The next level beyond initialization control is control of all state changes. This amounts to some fancy way to let the JVM user adjust the “microcode” of getfield and friends, so that a value moving between stack and field is adjusted by some sort of projection/embedding pair (related to a type-restriction, perhaps: this is a connection to reified generics). Or maybe, the value moving between stack and field, or some other state, is vetted or normalized to some correctness criterion.

In the use cases given earlier, one value-correctness criterion is null-exclusion, and or RBFW exclusion. But others seem possible as well.

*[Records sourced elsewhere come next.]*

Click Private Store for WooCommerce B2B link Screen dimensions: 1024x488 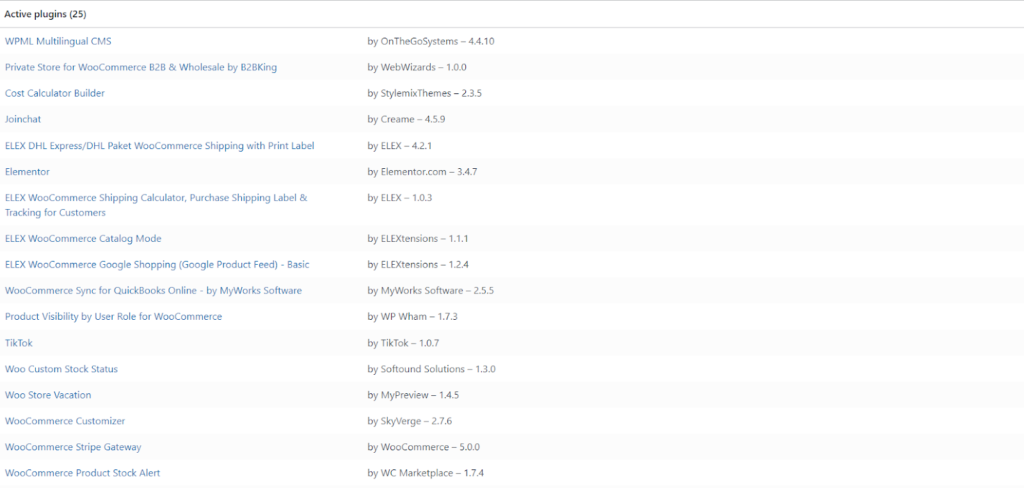pos(141,67)
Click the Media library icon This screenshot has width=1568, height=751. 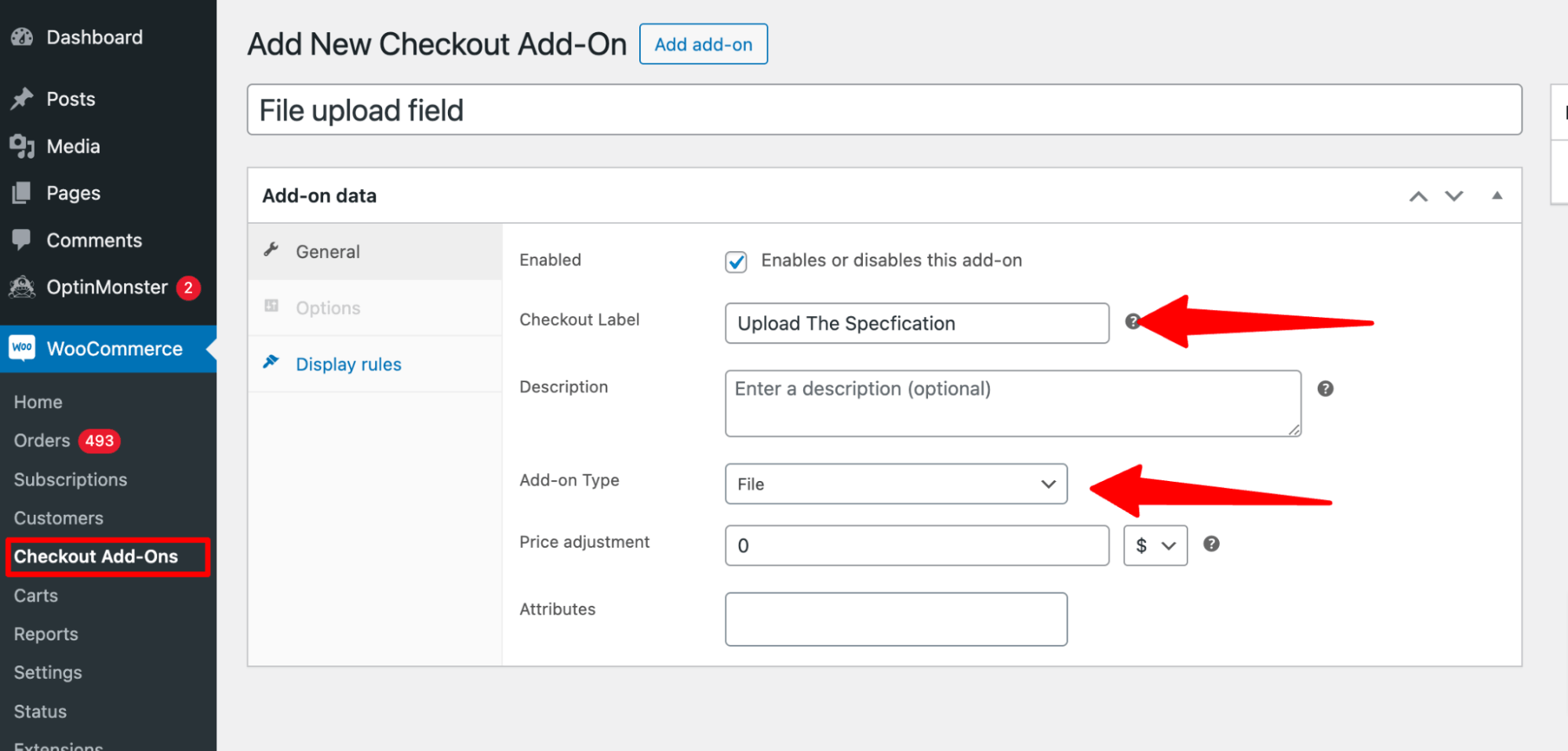tap(22, 146)
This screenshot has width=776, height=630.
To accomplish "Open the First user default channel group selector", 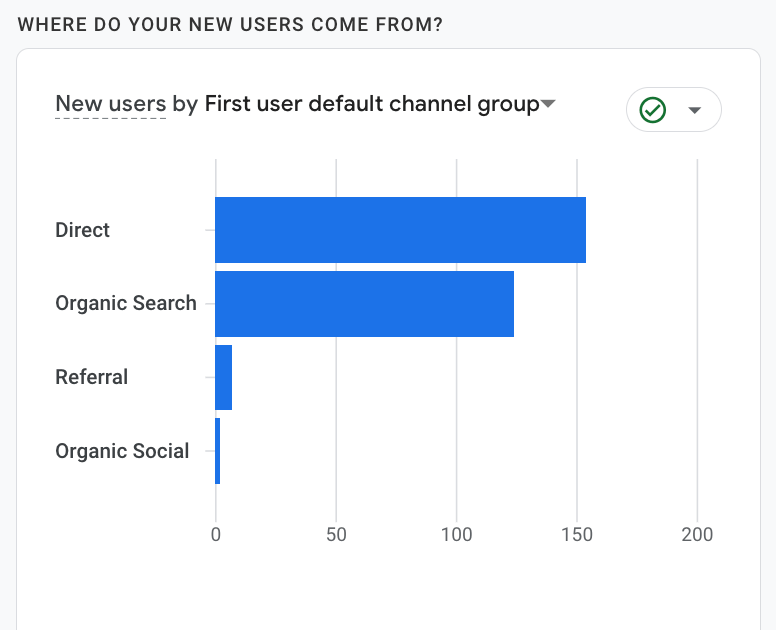I will coord(372,104).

One interesting possibility is field-confinement, as in Rose JVMLS17 talk, slide 56, “Making the best of the Object header”. In this scenario, reading or writing a field would always test a correctness condition that guarantees race-free access; specifically, the reading or writing would throw an exception if the object were not already locked by the current thread. Alternatively, it could repair the problem by waiting. Viewed a certain way, that is exactly what synchronized methods do: They repair any missing synchronization; there is no reason we couldn’t apply the same rule to field gets and puts. The feature of throwing (rather than reparing) if not synchronized would be new to Java, but such a fast-fail check is normal in Java API designs. Perhaps a variation like ensure-synchronized, applied as a modifier to both methods and fields, would provide a useful way to get this fast-fail behavior. The implementation of such a thing for fields could naturally use a programmable get/put feature in the JVM.

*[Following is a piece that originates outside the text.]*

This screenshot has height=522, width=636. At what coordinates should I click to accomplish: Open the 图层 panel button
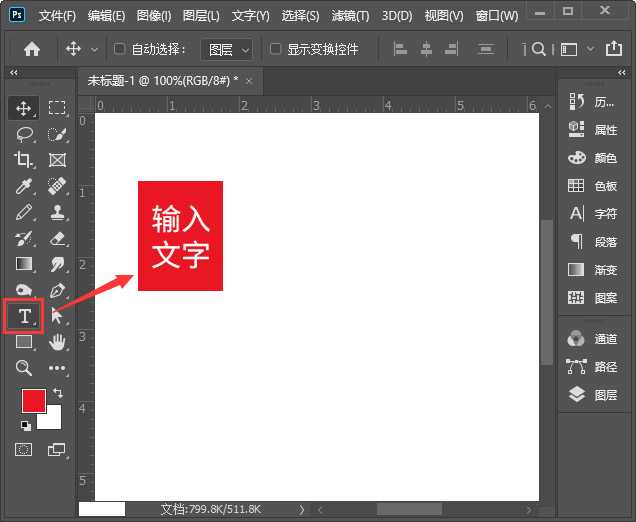[x=593, y=395]
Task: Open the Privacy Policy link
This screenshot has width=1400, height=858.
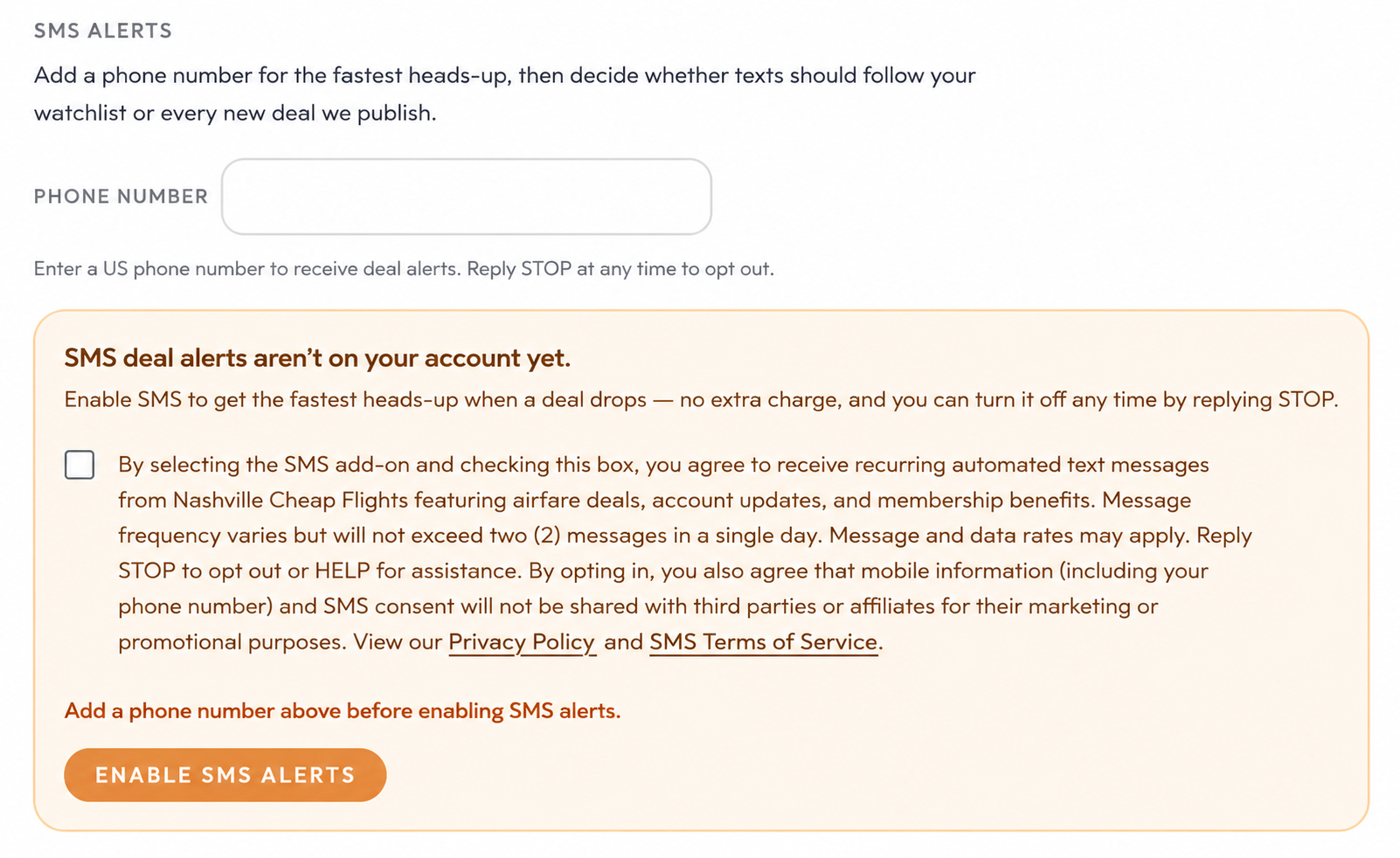Action: point(522,642)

But this next level of adding logic to gets and puts, applied at the language level, takes us perilously close to some kind of “properties in Java” conversation, which would be very unlikely to end well. Yet the JVM may have legitimate use cases for programmable get/put actions on fields, even if the JLS does not commit to roll out properties (per se) in the language.

Implementation notes

The extra variable states can be represented in the JVM by using side bits, sentinel values, or both. The JVM can track writes, when the written value is the type default value, and set a side bit atomically in that event, instead of writing the default value (if the side bit was in fact clear). Then the RBFW check simply looks for the default value, and if that is seen, then the side bit is checked as well to see if the field was explicitly nulled out. The order of operations is important, to avoid races. Once set, the side is never cleared, and any given write changes either the side bit or the field, so there are no new race conditions in this scheme.

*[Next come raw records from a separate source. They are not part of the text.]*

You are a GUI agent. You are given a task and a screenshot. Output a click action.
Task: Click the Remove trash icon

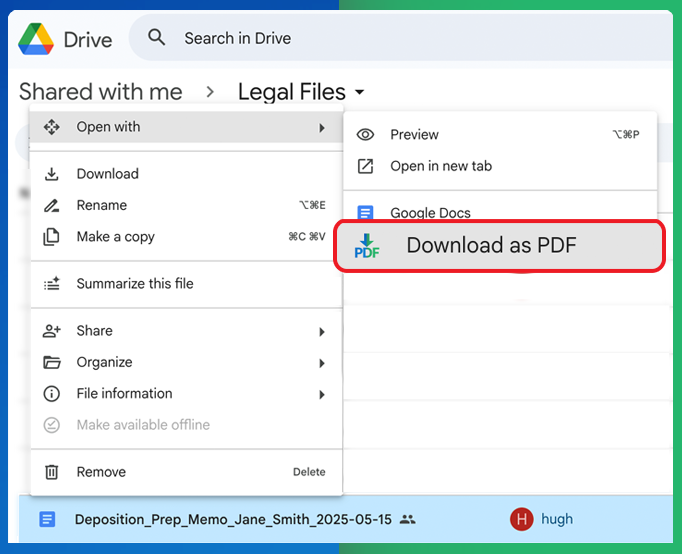tap(52, 472)
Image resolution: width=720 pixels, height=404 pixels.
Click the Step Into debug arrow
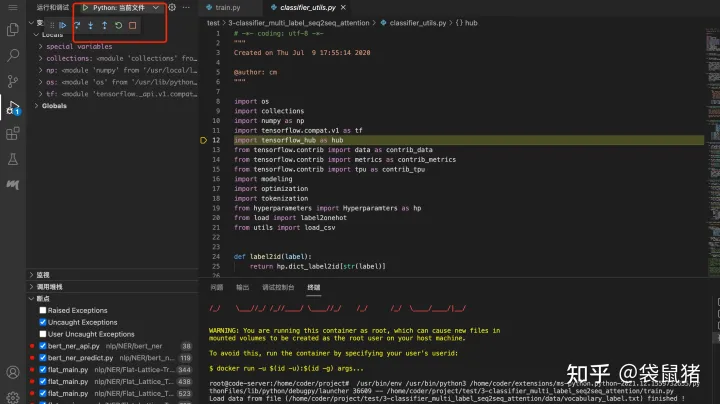pyautogui.click(x=91, y=25)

A simplier way to distinguish states, sometimes possible, is for the JVM to adjust reads and writes of the default value to read or write a non-zero sentinel, invisible to the user. No side bit is needed, but this does not work for types like int, which do not have enough bits to represent the required extra sentinel value.

Again, for tracking the “repair started” condition, a second side bit or second sentinel value can be used. Such schemes are well-understood; for example see Scala SIP-20, version V4.

Doing this for arrays is harder, since array layouts are somewhat less abstract than object layouts. The sentinel mechanism might apply to array elements. Otherwise, additional tracking bits have to go somewhere. This can be done without layout changes if the array object header points to an inflated lock, and that lock in turn points to a side array of tracking bits. Or, the array layout itself can be made polymorphic, and the side bits mixed in near the array elements. There are ways to do this without wasting a lot of space, by blocking the array into spans on the scale of cache lines.

If a reference variable is marked for the JVM to reject RBFW errors, and if the field is also marked so that writes of null are also rejected, then it follows that the only way a null can be stored in that field is if it is not yet initialized. In that case, neither a tracking bit nor a special sentinel are needed; the normal null pointer serves as the sentinel for the state to reject. This combination of conditions give a cheap way to implement String! fields and array elements.